Del diverso carattere della prosa del Convivio è consapevole Dante stesso che definisce la sua
opera più matura, temperata e civile mentre la VN era fervida e passionata. L’affermazione
teorica della dignità della prosa (e il privilegio riconosciutole di rivelare la bellezza della
lingua nella sua naturalità priva di artifici) trova coerente riscontro in una prosa che si libera
dal giogo poetico sia nel contenuto sia nella forma: una prosa che si costruisce tutta
attingendo alle risorse intrinseche della lingua nell’alto compito di trasmettere agli uomini il
sapere. L’intento di offrire il commento a 3 canzoni allegoriche e dottrinali diviene infatti il
pretesto per una trattazione che tende a svilupparsi in modo autonomo, sorretta da
impalcature retoriche tutte tese nella volontà di esprimere la saldezza della ragione nella sua
ricerca della verità-sapienza.

Il lessico, subisce un forte incremento sia quantitativo che qualitativo, accogliendo una
miriade di termini appartenenti in larga misura al lessico intellettuale (ma non solo quello),
molti dei quali ricevono per la prima volta una consacrazione letteraria.
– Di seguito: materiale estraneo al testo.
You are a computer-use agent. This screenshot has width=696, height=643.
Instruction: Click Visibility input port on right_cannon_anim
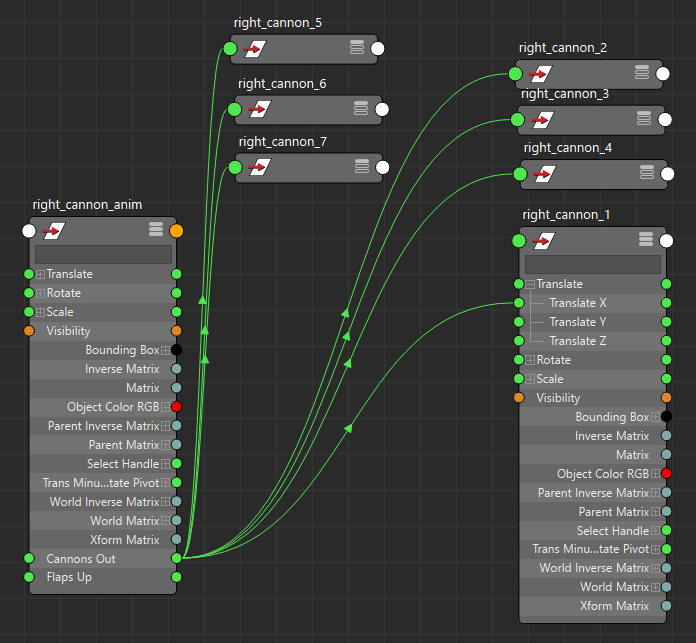point(28,331)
Attraverso il Convivio
entra in circolazione una vasta terminologia designante i concetti fondamentali della
metafisica, della gnoseologia, dell’etica e della logica, della filosofia (es. essere, forma, atto,
principio, innato, effetto); del termine ‘idea’ Dante sembra offrire in assoluto la prima
attestazione volgare. Latinismi di origine scolastica come impulsione, calunnia, adolescente,
ecc. Lo stesso titolo è un latinismo. Un hapax (cioè compare una sola volta nel testo)
interessante è ‘amicizia’. Moltissimi gli aggettivi in -issimo, -abile, -ibile, -ale, -ivo. Significativo
è anche l’apporto del lessico comune, come sarchiare, zappa, scudaio. Nel Convivio convivono
la componente terminologica di tipo dotto e quella di tipo popolare, che di fatto spesso
coesistevano nel sapere dell’epoca e rimarranno ben vive fino al rinascimento (talvolta i
termini di ambito dotto sono affiancati da un corrispondente termine di uso più comune
introdotto da una congiunzione esplicativa, secondo un procedimento glossatorio tipico dei
volgarizzamenti). Altro aspetto che caratterizza il lessico del Convivio è l’abbondanza di usi
metaforici, a partire da quelli relativi al banchetto (che danno, in primo luogo, il titolo al
trattato).

La sintassi trova il suo costante punto di riferimento nel latino della trattatistica scolastica, di
cui ricalca continuamente gli schemi. Sia all’interno del periodo, che nei rapporti fra periodi e
nell’organizzazione dei capitoli dominano strutture largamente simmetriche che si realizzano
attraverso sia forme usuali come parallelismi e correlazioni, sia attraverso procedimenti più
ricercati come le perissologie (procedimento scolastico di far seguire un’affermazione dalla
negazione del suo contrario o viceversa).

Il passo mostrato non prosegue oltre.